** WHAT YOU NEED TO DO **
Copy out all of the material below word for word, without changing, adding or leaving out anything.
═══
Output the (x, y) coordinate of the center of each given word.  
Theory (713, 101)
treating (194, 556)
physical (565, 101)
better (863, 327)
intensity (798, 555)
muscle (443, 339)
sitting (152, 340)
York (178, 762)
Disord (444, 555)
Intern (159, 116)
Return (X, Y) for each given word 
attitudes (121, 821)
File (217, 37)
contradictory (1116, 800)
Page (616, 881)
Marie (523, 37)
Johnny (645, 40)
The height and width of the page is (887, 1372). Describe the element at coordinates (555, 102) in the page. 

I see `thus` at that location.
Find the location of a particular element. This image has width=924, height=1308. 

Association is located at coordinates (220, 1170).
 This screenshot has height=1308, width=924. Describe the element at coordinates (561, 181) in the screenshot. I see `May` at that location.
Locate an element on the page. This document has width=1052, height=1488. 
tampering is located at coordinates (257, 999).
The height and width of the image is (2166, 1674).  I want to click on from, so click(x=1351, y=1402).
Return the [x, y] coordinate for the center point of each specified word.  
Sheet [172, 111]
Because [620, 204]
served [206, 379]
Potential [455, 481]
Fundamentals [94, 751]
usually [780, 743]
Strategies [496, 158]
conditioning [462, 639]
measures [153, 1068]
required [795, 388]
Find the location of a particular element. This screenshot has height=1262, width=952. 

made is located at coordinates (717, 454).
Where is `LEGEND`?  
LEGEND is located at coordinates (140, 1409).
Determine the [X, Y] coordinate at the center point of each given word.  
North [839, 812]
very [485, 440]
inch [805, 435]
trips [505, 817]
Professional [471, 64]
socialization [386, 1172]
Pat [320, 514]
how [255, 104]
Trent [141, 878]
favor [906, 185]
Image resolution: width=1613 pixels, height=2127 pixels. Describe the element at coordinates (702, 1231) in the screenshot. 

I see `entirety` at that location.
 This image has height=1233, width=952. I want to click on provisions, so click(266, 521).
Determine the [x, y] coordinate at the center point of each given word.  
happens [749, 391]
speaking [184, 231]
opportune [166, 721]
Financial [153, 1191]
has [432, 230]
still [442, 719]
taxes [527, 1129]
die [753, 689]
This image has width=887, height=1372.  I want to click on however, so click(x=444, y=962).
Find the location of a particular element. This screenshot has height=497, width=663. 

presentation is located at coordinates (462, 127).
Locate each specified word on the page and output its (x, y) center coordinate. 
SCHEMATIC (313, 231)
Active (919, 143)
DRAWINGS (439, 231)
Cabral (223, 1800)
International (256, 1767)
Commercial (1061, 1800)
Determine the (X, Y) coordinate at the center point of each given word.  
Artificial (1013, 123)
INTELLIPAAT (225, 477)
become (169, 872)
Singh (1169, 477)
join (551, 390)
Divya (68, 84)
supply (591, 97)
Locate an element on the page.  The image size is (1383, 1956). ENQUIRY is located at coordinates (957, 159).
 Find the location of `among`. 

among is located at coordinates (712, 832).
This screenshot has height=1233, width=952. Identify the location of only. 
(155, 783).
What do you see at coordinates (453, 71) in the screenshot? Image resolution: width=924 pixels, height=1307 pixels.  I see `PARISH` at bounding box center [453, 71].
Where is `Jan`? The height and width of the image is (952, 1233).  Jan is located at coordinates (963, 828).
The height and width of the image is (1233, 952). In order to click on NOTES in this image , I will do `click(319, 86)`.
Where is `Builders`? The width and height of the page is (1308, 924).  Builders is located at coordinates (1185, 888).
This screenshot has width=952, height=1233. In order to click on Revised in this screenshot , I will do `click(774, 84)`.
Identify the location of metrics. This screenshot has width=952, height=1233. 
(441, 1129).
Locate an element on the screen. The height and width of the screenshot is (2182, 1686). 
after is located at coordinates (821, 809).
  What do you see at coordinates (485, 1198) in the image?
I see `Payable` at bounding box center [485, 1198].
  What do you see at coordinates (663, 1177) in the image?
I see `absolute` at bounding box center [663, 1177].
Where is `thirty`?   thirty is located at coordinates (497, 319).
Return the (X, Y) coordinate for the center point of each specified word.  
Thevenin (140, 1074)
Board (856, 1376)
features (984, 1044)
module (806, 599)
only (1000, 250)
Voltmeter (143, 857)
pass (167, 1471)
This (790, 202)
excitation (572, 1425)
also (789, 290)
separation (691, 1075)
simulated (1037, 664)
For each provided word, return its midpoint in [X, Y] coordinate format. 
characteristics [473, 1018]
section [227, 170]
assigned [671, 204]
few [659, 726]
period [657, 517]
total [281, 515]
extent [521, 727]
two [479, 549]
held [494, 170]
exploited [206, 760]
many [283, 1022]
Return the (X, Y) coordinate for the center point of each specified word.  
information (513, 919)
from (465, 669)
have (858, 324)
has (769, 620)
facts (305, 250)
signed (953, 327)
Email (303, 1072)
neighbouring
═══
** OUTPUT FOR THIS EXERCISE **
Output the (x, y) coordinate of the center of each given word.  
Theory (713, 101)
treating (194, 556)
physical (565, 101)
better (863, 327)
intensity (798, 555)
muscle (443, 339)
sitting (152, 340)
York (178, 762)
Disord (444, 555)
Intern (159, 116)
Return (X, Y) for each given word 
attitudes (121, 821)
File (217, 37)
contradictory (1116, 800)
Page (616, 881)
Marie (523, 37)
Johnny (645, 40)
The height and width of the page is (887, 1372). Describe the element at coordinates (555, 102) in the page. 

I see `thus` at that location.
Find the location of a particular element. This image has width=924, height=1308. 

Association is located at coordinates (220, 1170).
 This screenshot has height=1308, width=924. Describe the element at coordinates (561, 181) in the screenshot. I see `May` at that location.
Locate an element on the page. This document has width=1052, height=1488. 
tampering is located at coordinates (257, 999).
The height and width of the image is (2166, 1674).  I want to click on from, so click(x=1351, y=1402).
Return the [x, y] coordinate for the center point of each specified word.  
Sheet [172, 111]
Because [620, 204]
served [206, 379]
Potential [455, 481]
Fundamentals [94, 751]
usually [780, 743]
Strategies [496, 158]
conditioning [462, 639]
measures [153, 1068]
required [795, 388]
Find the location of a particular element. This screenshot has height=1262, width=952. 

made is located at coordinates (717, 454).
Where is `LEGEND`?  
LEGEND is located at coordinates (140, 1409).
Determine the [X, Y] coordinate at the center point of each given word.  
North [839, 812]
very [485, 440]
inch [805, 435]
trips [505, 817]
Professional [471, 64]
socialization [386, 1172]
Pat [320, 514]
how [255, 104]
Trent [141, 878]
favor [906, 185]
Image resolution: width=1613 pixels, height=2127 pixels. Describe the element at coordinates (702, 1231) in the screenshot. 

I see `entirety` at that location.
 This image has height=1233, width=952. I want to click on provisions, so click(266, 521).
Determine the [x, y] coordinate at the center point of each given word.  
happens [749, 391]
speaking [184, 231]
opportune [166, 721]
Financial [153, 1191]
has [432, 230]
still [442, 719]
taxes [527, 1129]
die [753, 689]
This image has width=887, height=1372.  I want to click on however, so click(x=444, y=962).
Find the location of a particular element. This screenshot has height=497, width=663. 

presentation is located at coordinates (462, 127).
Locate each specified word on the page and output its (x, y) center coordinate. 
SCHEMATIC (313, 231)
Active (919, 143)
DRAWINGS (439, 231)
Cabral (223, 1800)
International (256, 1767)
Commercial (1061, 1800)
Determine the (X, Y) coordinate at the center point of each given word.  
Artificial (1013, 123)
INTELLIPAAT (225, 477)
become (169, 872)
Singh (1169, 477)
join (551, 390)
Divya (68, 84)
supply (591, 97)
Locate an element on the page.  The image size is (1383, 1956). ENQUIRY is located at coordinates (957, 159).
 Find the location of `among`. 

among is located at coordinates (712, 832).
This screenshot has height=1233, width=952. Identify the location of only. 
(155, 783).
What do you see at coordinates (453, 71) in the screenshot? Image resolution: width=924 pixels, height=1307 pixels.  I see `PARISH` at bounding box center [453, 71].
Where is `Jan`? The height and width of the image is (952, 1233).  Jan is located at coordinates (963, 828).
The height and width of the image is (1233, 952). In order to click on NOTES in this image , I will do `click(319, 86)`.
Where is `Builders`? The width and height of the page is (1308, 924).  Builders is located at coordinates (1185, 888).
This screenshot has width=952, height=1233. In order to click on Revised in this screenshot , I will do `click(774, 84)`.
Identify the location of metrics. This screenshot has width=952, height=1233. 
(441, 1129).
Locate an element on the screen. The height and width of the screenshot is (2182, 1686). 
after is located at coordinates (821, 809).
  What do you see at coordinates (485, 1198) in the image?
I see `Payable` at bounding box center [485, 1198].
  What do you see at coordinates (663, 1177) in the image?
I see `absolute` at bounding box center [663, 1177].
Where is `thirty`?   thirty is located at coordinates (497, 319).
Return the (X, Y) coordinate for the center point of each specified word.  
Thevenin (140, 1074)
Board (856, 1376)
features (984, 1044)
module (806, 599)
only (1000, 250)
Voltmeter (143, 857)
pass (167, 1471)
This (790, 202)
excitation (572, 1425)
also (789, 290)
separation (691, 1075)
simulated (1037, 664)
For each provided word, return its midpoint in [X, Y] coordinate format. 
characteristics [473, 1018]
section [227, 170]
assigned [671, 204]
few [659, 726]
period [657, 517]
total [281, 515]
extent [521, 727]
two [479, 549]
held [494, 170]
exploited [206, 760]
many [283, 1022]
Return the (X, Y) coordinate for the center point of each specified word.  
information (513, 919)
from (465, 669)
have (858, 324)
has (769, 620)
facts (305, 250)
signed (953, 327)
Email (303, 1072)
neighbouring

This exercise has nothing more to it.